Exercise description: The answer is every record that follows, printed exactly.

** Opening Data records block **

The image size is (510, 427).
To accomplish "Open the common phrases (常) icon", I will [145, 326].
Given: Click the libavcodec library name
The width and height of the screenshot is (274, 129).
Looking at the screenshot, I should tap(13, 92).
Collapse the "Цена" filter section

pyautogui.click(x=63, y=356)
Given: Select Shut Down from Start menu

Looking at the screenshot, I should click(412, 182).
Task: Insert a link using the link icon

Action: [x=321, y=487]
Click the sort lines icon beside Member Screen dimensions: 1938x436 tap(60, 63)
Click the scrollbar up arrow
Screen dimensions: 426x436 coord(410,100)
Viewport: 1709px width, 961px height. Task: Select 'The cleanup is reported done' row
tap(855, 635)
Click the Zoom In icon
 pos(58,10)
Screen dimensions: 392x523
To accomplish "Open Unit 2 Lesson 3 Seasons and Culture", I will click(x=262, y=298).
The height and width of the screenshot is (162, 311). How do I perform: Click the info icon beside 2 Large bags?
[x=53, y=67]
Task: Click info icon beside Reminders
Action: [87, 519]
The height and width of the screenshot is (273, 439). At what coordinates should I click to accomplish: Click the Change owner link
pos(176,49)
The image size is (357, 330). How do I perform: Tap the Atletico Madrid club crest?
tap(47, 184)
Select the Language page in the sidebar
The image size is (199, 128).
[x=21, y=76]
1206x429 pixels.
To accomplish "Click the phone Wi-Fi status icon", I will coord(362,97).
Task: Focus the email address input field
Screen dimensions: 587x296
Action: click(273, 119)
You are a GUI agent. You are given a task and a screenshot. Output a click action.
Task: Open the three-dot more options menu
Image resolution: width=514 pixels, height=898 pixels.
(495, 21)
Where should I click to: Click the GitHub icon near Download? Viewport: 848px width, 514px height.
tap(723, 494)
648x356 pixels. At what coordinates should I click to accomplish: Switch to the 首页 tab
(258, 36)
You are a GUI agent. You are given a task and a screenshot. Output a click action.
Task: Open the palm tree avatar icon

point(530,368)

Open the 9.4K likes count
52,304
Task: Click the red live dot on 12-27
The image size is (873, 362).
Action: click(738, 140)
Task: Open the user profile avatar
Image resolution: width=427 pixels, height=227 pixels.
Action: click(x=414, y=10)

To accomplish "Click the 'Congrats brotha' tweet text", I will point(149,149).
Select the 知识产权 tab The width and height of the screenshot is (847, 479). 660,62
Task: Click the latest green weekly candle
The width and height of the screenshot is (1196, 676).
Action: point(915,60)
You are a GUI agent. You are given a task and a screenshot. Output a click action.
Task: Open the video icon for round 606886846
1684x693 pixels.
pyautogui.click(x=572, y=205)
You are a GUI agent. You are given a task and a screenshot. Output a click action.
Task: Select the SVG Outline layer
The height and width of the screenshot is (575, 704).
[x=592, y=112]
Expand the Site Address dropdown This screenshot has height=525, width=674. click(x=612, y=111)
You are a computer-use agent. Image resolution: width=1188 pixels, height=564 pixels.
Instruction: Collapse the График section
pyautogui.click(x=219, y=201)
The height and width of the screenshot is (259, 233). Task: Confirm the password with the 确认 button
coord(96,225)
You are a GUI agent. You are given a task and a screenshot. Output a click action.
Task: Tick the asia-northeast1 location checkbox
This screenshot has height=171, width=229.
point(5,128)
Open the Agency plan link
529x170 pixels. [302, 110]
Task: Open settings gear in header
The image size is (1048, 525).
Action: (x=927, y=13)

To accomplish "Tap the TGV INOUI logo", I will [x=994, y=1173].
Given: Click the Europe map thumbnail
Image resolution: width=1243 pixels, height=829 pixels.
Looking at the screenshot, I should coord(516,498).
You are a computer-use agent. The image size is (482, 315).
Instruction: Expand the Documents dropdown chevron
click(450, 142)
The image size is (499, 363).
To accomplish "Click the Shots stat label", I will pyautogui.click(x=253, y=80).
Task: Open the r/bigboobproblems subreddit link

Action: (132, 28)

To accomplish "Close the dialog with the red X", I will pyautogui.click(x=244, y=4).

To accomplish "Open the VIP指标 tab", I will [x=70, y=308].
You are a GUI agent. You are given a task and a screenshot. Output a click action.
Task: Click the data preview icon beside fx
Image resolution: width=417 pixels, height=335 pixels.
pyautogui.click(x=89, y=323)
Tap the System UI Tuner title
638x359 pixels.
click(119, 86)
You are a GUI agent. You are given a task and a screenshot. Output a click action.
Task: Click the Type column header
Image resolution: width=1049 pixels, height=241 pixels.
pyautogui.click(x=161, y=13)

** Closing Data records block **

Written response:
The image size is (510, 427).
To accomplish "Open the common phrases (常) icon", I will [145, 326].
Given: Click the libavcodec library name
The width and height of the screenshot is (274, 129).
Looking at the screenshot, I should tap(13, 92).
Collapse the "Цена" filter section

pyautogui.click(x=63, y=356)
Given: Select Shut Down from Start menu

Looking at the screenshot, I should click(412, 182).
Task: Insert a link using the link icon

Action: [x=321, y=487]
Click the sort lines icon beside Member Screen dimensions: 1938x436 tap(60, 63)
Click the scrollbar up arrow
Screen dimensions: 426x436 coord(410,100)
Viewport: 1709px width, 961px height. Task: Select 'The cleanup is reported done' row
tap(855, 635)
Click the Zoom In icon
 pos(58,10)
Screen dimensions: 392x523
To accomplish "Open Unit 2 Lesson 3 Seasons and Culture", I will click(x=262, y=298).
The height and width of the screenshot is (162, 311). How do I perform: Click the info icon beside 2 Large bags?
[x=53, y=67]
Task: Click info icon beside Reminders
Action: [87, 519]
The height and width of the screenshot is (273, 439). At what coordinates should I click to accomplish: Click the Change owner link
pos(176,49)
The image size is (357, 330). How do I perform: Tap the Atletico Madrid club crest?
tap(47, 184)
Select the Language page in the sidebar
The image size is (199, 128).
[x=21, y=76]
1206x429 pixels.
To accomplish "Click the phone Wi-Fi status icon", I will coord(362,97).
Task: Focus the email address input field
Screen dimensions: 587x296
Action: click(273, 119)
You are a GUI agent. You are given a task and a screenshot. Output a click action.
Task: Open the three-dot more options menu
Image resolution: width=514 pixels, height=898 pixels.
(495, 21)
Where should I click to: Click the GitHub icon near Download? Viewport: 848px width, 514px height.
tap(723, 494)
648x356 pixels. At what coordinates should I click to accomplish: Switch to the 首页 tab
(258, 36)
You are a GUI agent. You are given a task and a screenshot. Output a click action.
Task: Open the palm tree avatar icon

point(530,368)

Open the 9.4K likes count
52,304
Task: Click the red live dot on 12-27
The image size is (873, 362).
Action: click(738, 140)
Task: Open the user profile avatar
Image resolution: width=427 pixels, height=227 pixels.
Action: click(x=414, y=10)

To accomplish "Click the 'Congrats brotha' tweet text", I will point(149,149).
Select the 知识产权 tab The width and height of the screenshot is (847, 479). 660,62
Task: Click the latest green weekly candle
The width and height of the screenshot is (1196, 676).
Action: point(915,60)
You are a GUI agent. You are given a task and a screenshot. Output a click action.
Task: Open the video icon for round 606886846
1684x693 pixels.
pyautogui.click(x=572, y=205)
You are a GUI agent. You are given a task and a screenshot. Output a click action.
Task: Select the SVG Outline layer
The height and width of the screenshot is (575, 704).
[x=592, y=112]
Expand the Site Address dropdown This screenshot has height=525, width=674. click(x=612, y=111)
You are a computer-use agent. Image resolution: width=1188 pixels, height=564 pixels.
Instruction: Collapse the График section
pyautogui.click(x=219, y=201)
The height and width of the screenshot is (259, 233). Task: Confirm the password with the 确认 button
coord(96,225)
You are a GUI agent. You are given a task and a screenshot. Output a click action.
Task: Tick the asia-northeast1 location checkbox
This screenshot has height=171, width=229.
point(5,128)
Open the Agency plan link
529x170 pixels. [302, 110]
Task: Open settings gear in header
The image size is (1048, 525).
Action: (x=927, y=13)

To accomplish "Tap the TGV INOUI logo", I will [x=994, y=1173].
Given: Click the Europe map thumbnail
Image resolution: width=1243 pixels, height=829 pixels.
Looking at the screenshot, I should coord(516,498).
You are a computer-use agent. The image size is (482, 315).
Instruction: Expand the Documents dropdown chevron
click(450, 142)
The image size is (499, 363).
To accomplish "Click the Shots stat label", I will pyautogui.click(x=253, y=80).
Task: Open the r/bigboobproblems subreddit link

Action: (132, 28)

To accomplish "Close the dialog with the red X", I will pyautogui.click(x=244, y=4).

To accomplish "Open the VIP指标 tab", I will [x=70, y=308].
You are a GUI agent. You are given a task and a screenshot. Output a click action.
Task: Click the data preview icon beside fx
Image resolution: width=417 pixels, height=335 pixels.
pyautogui.click(x=89, y=323)
Tap the System UI Tuner title
638x359 pixels.
click(119, 86)
You are a GUI agent. You are given a task and a screenshot. Output a click action.
Task: Click the Type column header
Image resolution: width=1049 pixels, height=241 pixels.
pyautogui.click(x=161, y=13)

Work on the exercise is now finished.